Не думаю, что буду часто выходить в свет с этой компанией, ибо нас набилось одиннадцать человек в ложу, что так же неприятно, как и вульгарно. Нас самих было девять — более чем достаточно; но «Неистовый Джентльмен» привел двух странных женщин, с которыми остальные члены компании едва разговаривали; одна из них была довольно миловидной девушкой, которую, по его словам, он ценит за ее «умственные качества». [Произноси «качества» очень широко, как он это делает.] Она была, безусловно, очень скромна, присоединившись к компании, где женщины не обращали на нее никакого внимания. Мне было очень жаль оказаться в такой разношерстной компании; но зал был пуст, иначе люди должны были бы смеяться, видя семь женщин в одной ложе, как пчел в стеклянном улье.

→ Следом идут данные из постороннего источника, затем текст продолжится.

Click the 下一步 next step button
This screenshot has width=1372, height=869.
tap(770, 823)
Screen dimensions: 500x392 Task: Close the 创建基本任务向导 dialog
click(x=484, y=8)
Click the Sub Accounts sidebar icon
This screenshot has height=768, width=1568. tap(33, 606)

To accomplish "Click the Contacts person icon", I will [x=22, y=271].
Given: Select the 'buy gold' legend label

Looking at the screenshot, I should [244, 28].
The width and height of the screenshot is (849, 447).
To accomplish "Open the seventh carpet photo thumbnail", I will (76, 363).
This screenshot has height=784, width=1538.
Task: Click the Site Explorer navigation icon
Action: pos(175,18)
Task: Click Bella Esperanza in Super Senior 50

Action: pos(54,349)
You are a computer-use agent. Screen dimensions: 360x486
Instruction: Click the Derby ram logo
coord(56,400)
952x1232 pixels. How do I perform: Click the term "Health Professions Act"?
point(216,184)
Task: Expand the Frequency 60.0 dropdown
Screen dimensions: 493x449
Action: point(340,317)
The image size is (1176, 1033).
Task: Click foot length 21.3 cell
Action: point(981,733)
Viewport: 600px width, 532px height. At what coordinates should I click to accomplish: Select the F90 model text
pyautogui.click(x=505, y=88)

Миссис Ф. отдала мне сегодня своих двух юных леди, чтобы я взяла их в Булонский лес. Я обнаружила, что они знают по имени или в лицо всех парижских молодых людей, не будучи знакомыми ни с кем из них. Поразительно, как некоторые молодые леди приобретают эти знания и могут классифицировать каждого мужчину, пригодного для брака, в соответствии с его точным видом и разрядом, без какой-либо помощи личного знакомства.

ТОМУ ЖЕ.

Париж, июль 1805 г.

Я не могла удержаться от того, чтобы не ослепить себя мадам де Севинье, которую впервые по-настоящему распробовала и оценила. Она дает в самой приятной и легко запоминающейся форме очень ясное представление о различии нравов, часов, ценности денег и т. д. в ее время от того, что они представляют собой сейчас. Это очень второстепенное достоинство по сравнению с ее чувством, остроумием, юмором и духом; но все же это достоинство, особенно для меня, которая никогда не может запомнить такие обстоятельства, кроме как когда они связаны с чем-то, что интересует или забавляет. Я всегда говорила, что любовь зависит от достоинства того, кто чувствует, а не того, кто ее внушает. Это чувствуется повсеместно, хотя и не всегда признается. Эти письма, которые я только что прочла, являются сильным тому доказательством. Они от начала до конца наполнены похвалами совершенствам мадам де Гриньян; однако закрываешь книгу совершенно равнодушным к ней и искренне привязанным к мадам де Севинье, о характере которой мало что знаешь, за исключением этой всепроникающей привязанности.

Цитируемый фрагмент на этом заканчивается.